Problem details
Continue the essay on adopting a daughter from Moscow, starting after its last sentence.

Excerpted text
Confessions Of An Adoptive Mom
Seventeen years ago, I traveled to Moscow to bring home my 2-year-old baby girl. My colleagues said to me, “How altruistic of you. You are saving a life.”
My neighbors crowed about my generosity, my willingness to sacrifice. “You could be spending your money on a vacation in Tahiti.”
I wanted to scream, “No, no, no, no, no. This is for me.” I wasn’t even thinking about a toddler in the orphanage who, if not adopted, would be discharged to the streets at age 16 to a probable life of crime. After one divorce and several unsuccessful relationships, I had reached that time in my life when I had to take control. I wanted to be a mom. It was as simple as that.
I thought hard about various ways to make it happen. Pregnancy was risky because of my age and breast cancer history. I was told domestic adoptions could take years. Since my grandmother had come from Russia as a young girl, I felt a connection there. It was my heritage, my family. I got busy.
Confession No. 1
I almost backed out at the last minute. There I was, alone in a hotel room in Moscow with cockroaches running down the cracked walls. The legal adoption hearing was scheduled early the next morning. My interpreter would accompany me. The head of the adoption agency warned, “If you change your mind, do it before the hearing, not after.” My stomach twisted inside.
I had visited my soon-to-be daughter at the orphanage that afternoon and felt nothing. In fact, I thought she was the wrong child. “That’s not the adorable toddler I saw on the video,” I said to the interpreter. “Please check.” But it was. My girl ran from me and threw the beanie baby I had brought for her hard on the floor.

Data section
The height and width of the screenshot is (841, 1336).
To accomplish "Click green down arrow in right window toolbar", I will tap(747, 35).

Task answer
Confession No. 2
The adoption hearing was surreal. I felt disconnected from my body, as if I watched myself from a distance. Afterward, when I retrieved my girl from the orphanage, she sobbed when the Russian caregiver handed her to me. And I handed her back! When I retell the story, I say I gave her back so that the large, beefy woman with the kind eyes could comfort her some more, but the truth is, I think, in that instant, I wanted to give her back. I think that was my instinctive reaction. I was scared to death and asked myself, What have I done?
Confession No. 3
The early years were challenging: lots of tantrums, long, loud intense tantrums, especially in the car. I was lucky to find a daycare in the same building as my office, and after three months of spending every day with her, I needed to go back to work. She screamed all the way there and all the way home. But there were also moments of pure joy. Her curiosity was boundless: “Look at the birdies, Mama.” “Look at the sky.” “Look at all the colors.”
Then adolescence exploded with her attachment issues raging full force. Risky behaviors followed: leaving school without permission, staying out all night, lots and lots of swearing at me solidified the need for lots and lots of therapy. Still, my friends asked, “You’re not sorry you did this, are you? You’d do it all over again, wouldn’t you?”
“Hmmm,” I contemplated, knowing I sometimes harbored thoughts of, “What the fuck have I done?”
Despite my dark feelings, and maybe all parents have them from time to time, whether adoptive or biological, one final thing I will confess: My girl has opened up my heart in a way that no boyfriend, husband or best girlfriend could ever do.
She recently turned 19. Things are calmer now. She’s calmer. But she’s unlike me in so many ways. I’m a voracious reader; she’d rather go to the dentist than pick up a book. Exercise is part of my lifestyle; she complains about walking her dog. I suspect all parents have expectations for their children, wishes and fantasies of who they will become. I know I did. We beam when we see ourselves in them.
But when our children don’t meet our expectations, when they’re not like us in ways that we had hoped, what do we do? After all, we’ve passed the point when we can give them back. So we love them anyway. We love and accept them for who they are. Maybe that’s the meaning of unconditional love.